The University of Pennsylvania joined the steadily growing number of victim organizations impacted by the widespread data theft and extortion campaign involving a notorious ransomware group’s exploitation of a zero-day vulnerability and other defects in Oracle E-Business Suite earlier this year.
The university filed a data breach notification in Maine Monday, confirming nearly 1,500 Maine residents were affected by an intrusion into its Oracle EBS environment over a three-day period in early August.
The Ivy League school and dozens of other victims were not aware of the attack until Oracle acknowledged the critical vulnerability after members of the Clop ransomware group sent extortion emails to alleged victim organizations in late September. Attackers exploited multiple vulnerabilities to steal large amounts of data from several Oracle EBS customers in August, according to Mandiant.
The university said it determined some personal information was stolen from its Oracle EBS system on Nov. 11, but did not provide details about how many people were impacted and what type of data was stolen during the attack.
“The University of Pennsylvania was one of nearly 100 already identified organizations simultaneously impacted by the widely exploited Oracle E-Business Suite incident, involving a previously unknown security vulnerability in Oracle’s system,”a spokesperson for the university said in a statement.
“Penn has implemented the patches that Oracle issued to resolve the vulnerability,” the spokesperson added. “Penn has found no evidence that any of this information has been or is likely to be publicly disclosed or misused for fraudulent purposes.”
Other Ivy League schools were impacted by the targeted attacks on Oracle EBS customers as well, including Dartmouth College and Harvard University.
Dartmouth filed data breach disclosures in California and Maine last month confirming that its Oracle EBS environment was also compromised over a few days in August. Personal data exposed by the breach included names, Social Security numbers and financial account information, according to Dartmouth.
Harvard University said it was investigating a data breach involving its Oracle EBS system in mid-October, noting at the time that a limited number of people in a small administrative unit were impacted. Harvard said it found no evidence of compromise to other systems.
The pool of victim organizations impacted by the mass exploitation of vulnerabilities in Oracle EBS underscores the risk posed by interconnected and widely used systems.

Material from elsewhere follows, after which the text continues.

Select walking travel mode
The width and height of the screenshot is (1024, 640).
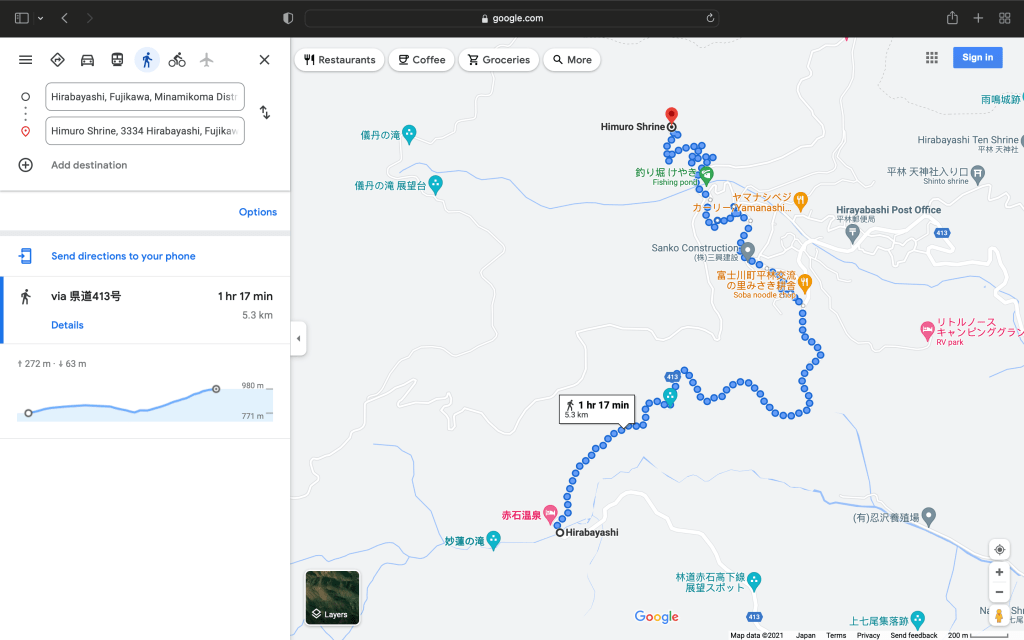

Cox Enterprises last month said personal data on almost 10,000 people was exposed by an attack on its Oracle EBS environment, which it discovered in late September. The attack occurred during the same period as other victim organizations in August, the media and automotive company said in a data breach notification filed in California.
Logitech said it, too, was impacted by the widespread attacks on Oracle EBS customers. “The data likely included limited information about employees and consumers and data relating to customers and suppliers. Logitech does not believe any sensitive personal information, such as national ID numbers or credit card information, was housed in the impacted IT system,” the computer peripherals and software vendor said in a Nov. 20 regulatory filing.
Other previously confirmed victims include The Washington Post, Envoy Air and GlobalLogic.
Clop specializes in exploiting vulnerabilities in file-transfer services and has successfully intruded multiple technology vendors’ systems to steal massive amounts of data for extortion efforts. These attacks typically flow downstream, ensnaring organizations and people multiple layers removed from the initial targeted victims.
Clop infiltrated MOVEit environments in 2023, ultimately exposing data from more than 2,300 organizations, making it the largest and most significant cyberattack that year.